Capisco che faticherete a crederci, ma Patama’ ha un suo lato oscuro, nel senso di noir.
Da piccola per esempio, dormiva con le lenzuola tirate sulla faccia anche con cinquantamila gradi, per impedire che crudeli vampiri mordessero il suo tenero collo. Capirete bene che la situazione alla lunga non era gestibile e per questo decise che Dracula, il sommo vampiro per eccellenza, l’aveva presa sotto la sua ala protettrice, mettendola quindi in salvo dagli altri comuni  morti dotati di zanne.
La passione per i vampiri poi è cresciuta con lei, seguendo varie strade…anche se non è mai riuscita a prendere quella di Twilight!
Alle medie sognava una camera tutta nera, con una bara al posto del letto. Divorava romanzi gotici e declamava sanguinolente poesie.
Al liceo, pallida e vestita di nero, si guadagnava il soprannome di Morticia.
Ovvio quindi che anche i cimiteri abbiano sempre avuto un loro terribile fascino per la lugubre creatura. Se poi erano spersi, piccoli e sgarruppati tanto meglio.

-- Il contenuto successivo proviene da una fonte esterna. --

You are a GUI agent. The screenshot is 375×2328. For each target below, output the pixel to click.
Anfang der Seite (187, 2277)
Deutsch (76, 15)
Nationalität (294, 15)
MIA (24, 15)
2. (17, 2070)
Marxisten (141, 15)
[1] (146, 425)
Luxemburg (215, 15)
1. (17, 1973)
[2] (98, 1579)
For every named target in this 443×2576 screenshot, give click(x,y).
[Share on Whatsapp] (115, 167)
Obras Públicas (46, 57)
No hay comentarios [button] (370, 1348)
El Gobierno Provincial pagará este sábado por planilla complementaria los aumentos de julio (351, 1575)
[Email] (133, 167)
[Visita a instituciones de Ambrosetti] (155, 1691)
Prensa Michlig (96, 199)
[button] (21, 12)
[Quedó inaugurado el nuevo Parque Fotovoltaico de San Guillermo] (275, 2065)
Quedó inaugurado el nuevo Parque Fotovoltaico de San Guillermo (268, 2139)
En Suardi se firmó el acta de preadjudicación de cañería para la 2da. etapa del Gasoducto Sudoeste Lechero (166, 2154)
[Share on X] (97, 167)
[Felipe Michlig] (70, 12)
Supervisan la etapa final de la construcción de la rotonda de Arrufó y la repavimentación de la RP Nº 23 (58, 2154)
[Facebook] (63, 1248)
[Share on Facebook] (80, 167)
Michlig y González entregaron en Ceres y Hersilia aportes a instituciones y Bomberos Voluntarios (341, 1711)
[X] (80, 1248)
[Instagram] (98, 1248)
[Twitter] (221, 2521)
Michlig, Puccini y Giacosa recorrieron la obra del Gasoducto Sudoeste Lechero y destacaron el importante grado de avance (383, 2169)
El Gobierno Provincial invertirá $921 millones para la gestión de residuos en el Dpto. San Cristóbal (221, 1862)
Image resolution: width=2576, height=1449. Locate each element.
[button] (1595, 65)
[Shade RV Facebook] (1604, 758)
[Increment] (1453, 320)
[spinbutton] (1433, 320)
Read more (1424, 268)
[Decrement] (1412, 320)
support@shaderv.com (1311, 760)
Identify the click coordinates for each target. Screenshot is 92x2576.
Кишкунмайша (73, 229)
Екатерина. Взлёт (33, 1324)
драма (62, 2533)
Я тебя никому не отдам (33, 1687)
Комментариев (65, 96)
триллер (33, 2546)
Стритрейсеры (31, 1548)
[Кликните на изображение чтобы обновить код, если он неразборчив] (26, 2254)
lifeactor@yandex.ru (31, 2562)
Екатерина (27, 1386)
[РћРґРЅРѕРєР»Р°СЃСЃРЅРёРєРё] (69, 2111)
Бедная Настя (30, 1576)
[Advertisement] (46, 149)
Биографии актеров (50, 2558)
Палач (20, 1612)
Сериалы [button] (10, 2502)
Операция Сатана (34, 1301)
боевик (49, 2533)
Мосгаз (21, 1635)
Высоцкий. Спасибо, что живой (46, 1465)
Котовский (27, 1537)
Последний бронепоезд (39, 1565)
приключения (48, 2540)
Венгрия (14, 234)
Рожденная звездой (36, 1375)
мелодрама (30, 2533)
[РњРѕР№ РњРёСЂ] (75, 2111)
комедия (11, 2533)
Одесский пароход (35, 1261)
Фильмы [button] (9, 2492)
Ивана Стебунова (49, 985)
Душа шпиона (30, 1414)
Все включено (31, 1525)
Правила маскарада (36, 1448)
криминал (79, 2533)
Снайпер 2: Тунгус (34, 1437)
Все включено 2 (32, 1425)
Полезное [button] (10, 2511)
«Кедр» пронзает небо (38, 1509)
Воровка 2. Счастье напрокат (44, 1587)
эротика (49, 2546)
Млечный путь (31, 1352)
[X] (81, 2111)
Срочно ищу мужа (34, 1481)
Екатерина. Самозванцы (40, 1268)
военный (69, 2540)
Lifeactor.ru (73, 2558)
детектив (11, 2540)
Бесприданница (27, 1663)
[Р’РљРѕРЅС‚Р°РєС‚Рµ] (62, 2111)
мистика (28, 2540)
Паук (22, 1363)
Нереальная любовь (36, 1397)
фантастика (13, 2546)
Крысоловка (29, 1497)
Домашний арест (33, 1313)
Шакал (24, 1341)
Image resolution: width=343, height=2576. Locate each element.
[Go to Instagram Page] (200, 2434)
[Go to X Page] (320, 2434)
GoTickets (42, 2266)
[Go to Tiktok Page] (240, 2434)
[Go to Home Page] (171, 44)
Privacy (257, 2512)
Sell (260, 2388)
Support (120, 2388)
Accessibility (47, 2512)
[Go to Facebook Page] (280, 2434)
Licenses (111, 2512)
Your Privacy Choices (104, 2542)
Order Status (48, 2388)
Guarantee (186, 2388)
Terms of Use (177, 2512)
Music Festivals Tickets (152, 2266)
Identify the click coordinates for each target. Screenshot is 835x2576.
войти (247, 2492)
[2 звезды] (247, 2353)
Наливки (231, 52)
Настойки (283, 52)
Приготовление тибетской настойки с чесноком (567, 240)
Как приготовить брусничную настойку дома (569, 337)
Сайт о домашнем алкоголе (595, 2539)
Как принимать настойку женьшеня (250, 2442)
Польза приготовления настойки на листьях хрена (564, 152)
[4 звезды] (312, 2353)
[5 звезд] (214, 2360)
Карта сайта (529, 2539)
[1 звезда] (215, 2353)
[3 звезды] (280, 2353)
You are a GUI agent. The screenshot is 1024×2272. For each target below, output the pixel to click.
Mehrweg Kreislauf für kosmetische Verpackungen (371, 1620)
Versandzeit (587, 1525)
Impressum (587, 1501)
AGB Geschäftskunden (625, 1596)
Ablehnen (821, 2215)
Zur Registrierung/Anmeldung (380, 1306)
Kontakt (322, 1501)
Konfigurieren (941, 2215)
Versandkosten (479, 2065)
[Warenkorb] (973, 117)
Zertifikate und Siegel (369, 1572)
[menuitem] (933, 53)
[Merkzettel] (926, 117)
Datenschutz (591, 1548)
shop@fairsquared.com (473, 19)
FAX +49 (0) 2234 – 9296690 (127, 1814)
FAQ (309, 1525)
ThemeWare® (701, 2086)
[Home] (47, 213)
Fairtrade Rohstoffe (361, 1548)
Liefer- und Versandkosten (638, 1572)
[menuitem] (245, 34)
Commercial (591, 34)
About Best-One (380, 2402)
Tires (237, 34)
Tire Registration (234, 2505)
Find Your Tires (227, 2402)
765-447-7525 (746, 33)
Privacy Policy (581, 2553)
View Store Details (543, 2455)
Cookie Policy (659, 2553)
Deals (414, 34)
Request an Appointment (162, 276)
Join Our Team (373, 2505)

Con gli anni il colore si e’ fatto via via sempre piu’ strada in lei che pero’  trova ancora estremamente rilassante passeggiare nei cimiteri. E non solo perche’ non c’e’ in giro anima viva (scusate, ma non potevo esimermi…colpa del mio spirito da patata). Se poi ci si va dopo i morti li si trova pieni di fiori colorati. I patasgnaffi piu’ piccoli si divertono a raccogliere sassolini e superare ostacoli. I piu’ grandi a guardare foto e inventarsi storie . Al pic nic non c’è ancora arrivata, ma non si sa mai!